• **Supplied text**

※

Does INSERT's affect performance depending on INSERT order?

Question

Does INSERT's affect performance depending on INSERT order?

oRBIT

SSC-Addicted

Points: 408
More actions
January 19, 2024 at 9:14 am

#4364296

Assume I have a table with a clustered datetime-index.
Assume I'm going to insert lots of data. The data to be inserted is not in any specific order.
Would the INSERT go faster if the data to be inserted is sorted by the datetime column?
I am just guessing here but inserting random data here would increase the chances of alot more pagesplits and such instead of the data already would be sorted?

Viewing 11 posts - 1 through 10 (of 10 total)

You must be logged in to reply to this topic. Login to reply

Mr. Brian Gale SSC-Insane Points: 24692 More actions · Answer 1

If I remember right, the BEST way to do the inserts is by inserting at the END of the index. So if your data is ordered by the clustered index, that'll give you the best performance. Another performance trick I've found is that if you disable the non clustered indexes and then rebuild them after the insert, you can get a performance boost. NOT always, but sometimes.

BUT My opinion - test it. If you don't know for sure, try it out.

The above is all just my opinion on what you should do.

※

• **Data excerpt**

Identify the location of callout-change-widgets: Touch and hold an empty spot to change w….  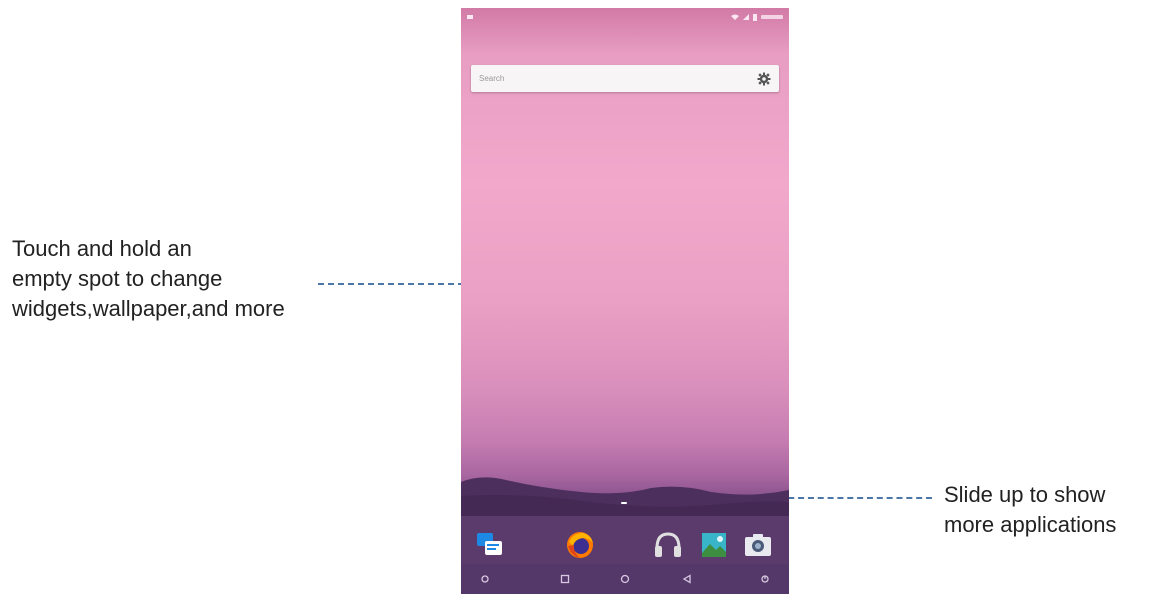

※

• **Requirement**
Condense the paragraph of the forum thread on insert order that begins "If I remember right" into a short bulleted list that keeps its main points.

• **Result for this task**
- Inserting at the end of the index is the best approach, so data already ordered by the clustered index gives the best performance.
- Disabling the nonclustered indexes and rebuilding them after the insert can also improve performance, though only sometimes.